The United Nations terrorist list, which includes a Canadian who the government won't let back into the country, is not 100 per cent reliable, a UN official says.
"I think there are names on there that shouldn’t' be there," said Richard Barrett, who co-ordinates the list and is conducting a review of it. "I think there are names there without enough identifying particulars."
One of the 370 individuals on the list is Abousfian Abdelrazik, a Montreal man stranded in Sudan for six years as an al-Qaeda suspect.

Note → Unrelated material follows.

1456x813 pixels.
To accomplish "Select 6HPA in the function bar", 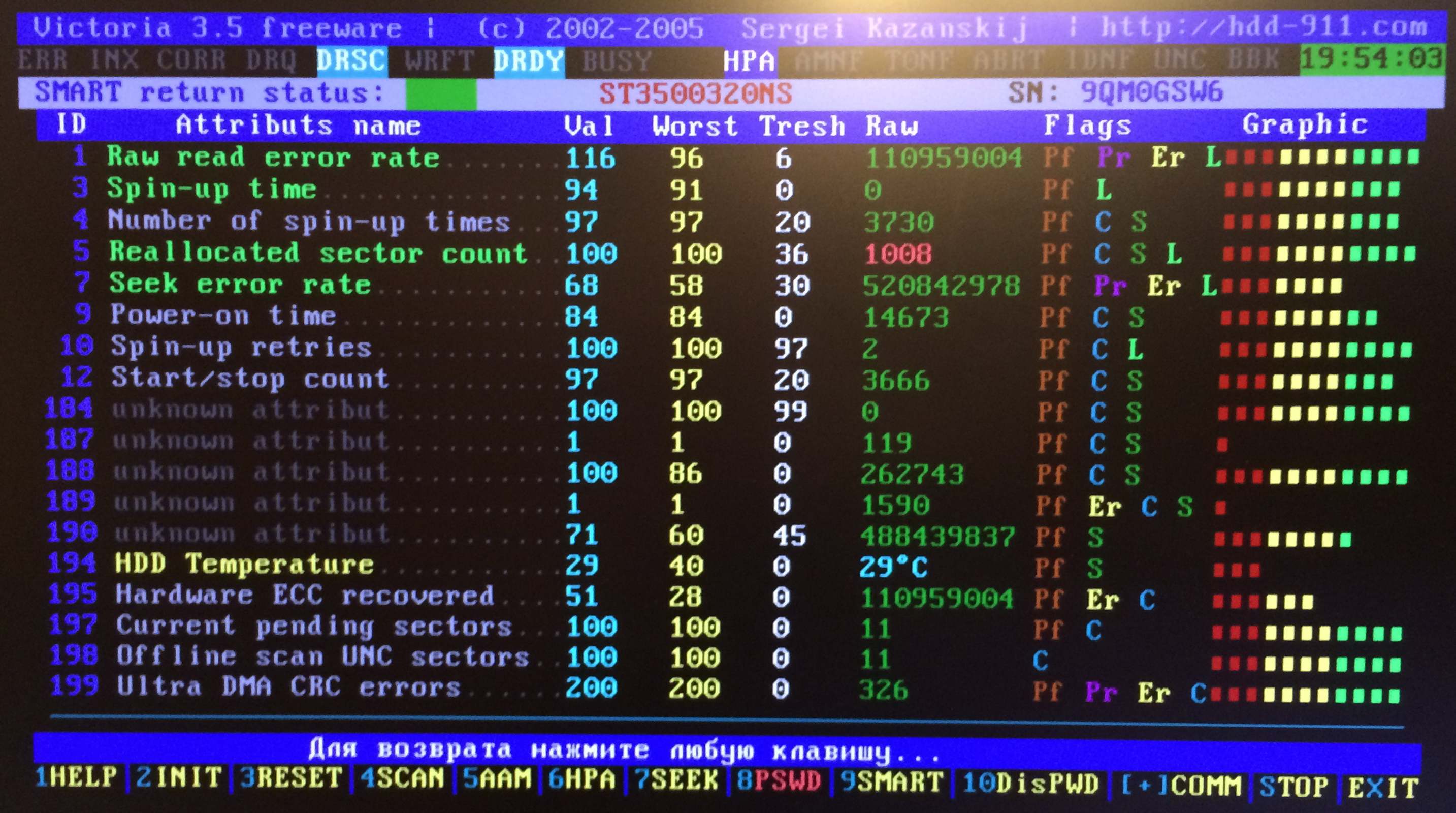I will click(x=581, y=779).
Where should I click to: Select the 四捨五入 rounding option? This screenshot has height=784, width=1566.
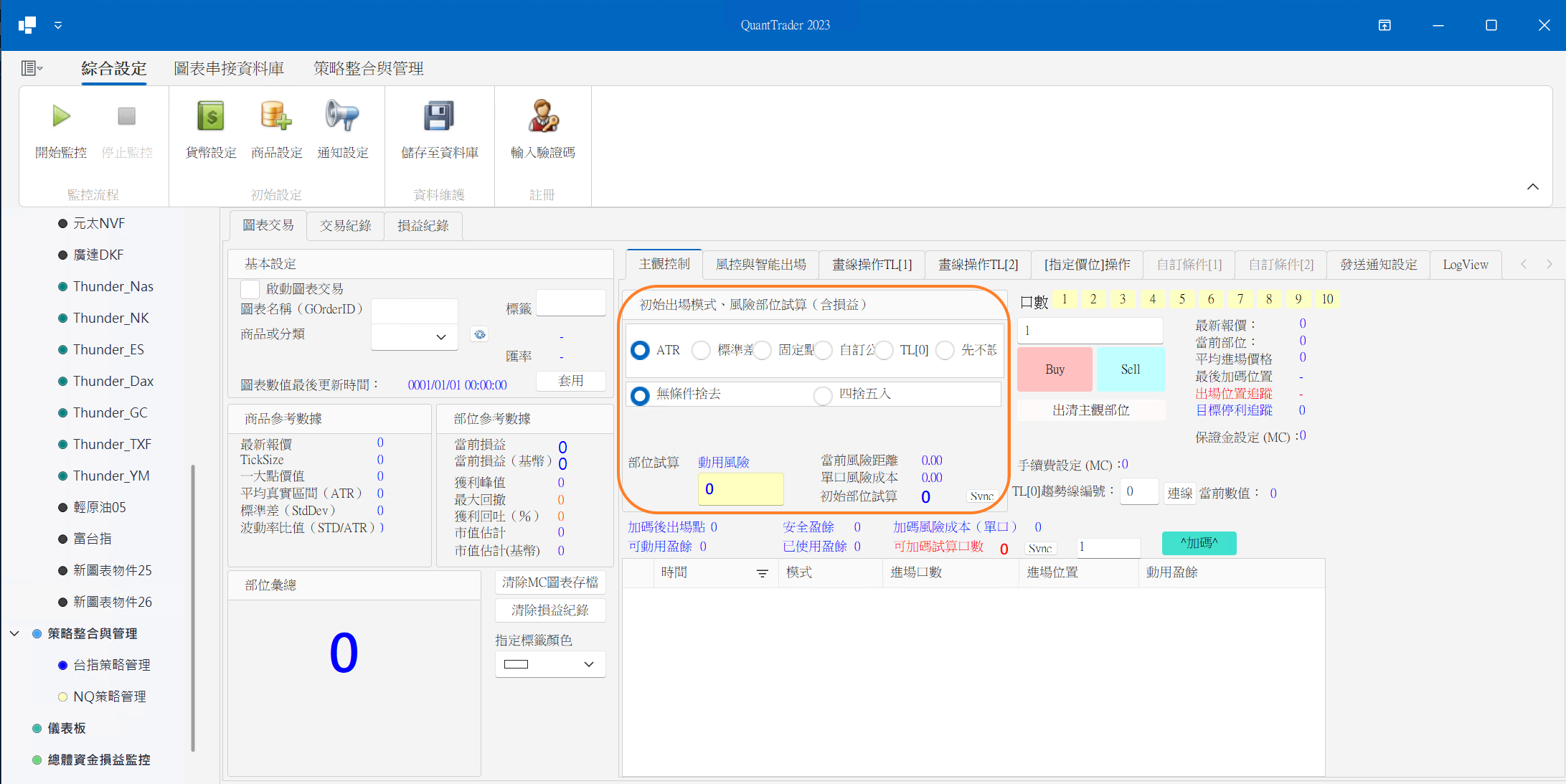tap(823, 395)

Both the RCMP and Canadian Security Intelligence Service have cleared Abdelrazik, a Canadian, of any terrorist connections, but the Conservative government refuses to issue him travel documents to return home because his name was added to the UN Security Council list banning travel for terrorist suspects.
Barrett said the UN committee that is studying all 370 names on the list will need a year to complete its work. He said Abdelrazik's file has already been reviewed but would not say at this point whether his name will remain or be taken off.
On Thursday, Federal Court Judge Russell Zinn denounced the UN terrorist list as a "violation of natural justice" and ordered the Harper government to immediately issue Abdelrazik an emergency passport and to fly him back to Canada within 30 days.
Zinn described the process the UN uses to put individuals on the list as "frightening."
A committee of the UN Security Council meets in secret to make decisions about the list using information that comes from national intelligence agencies.
The accused individual has no right to know the allegations against them or which country asked to have them listed.
Barrett said that once a person gets on the list, it's virtually impossible to get off.
"I think there are names on there we all believe to be dead," he said.
For example Omar Khadr's father, Ahmed Said Khadr, who was killed five years ago by the Pakistani military, is still on the list.
But despite possible problems, Barrett defended the list, saying it is a useful tool that allows courts to seize alleged terrorists' assets, stops them from flying and prevents anyone from giving terrorists money.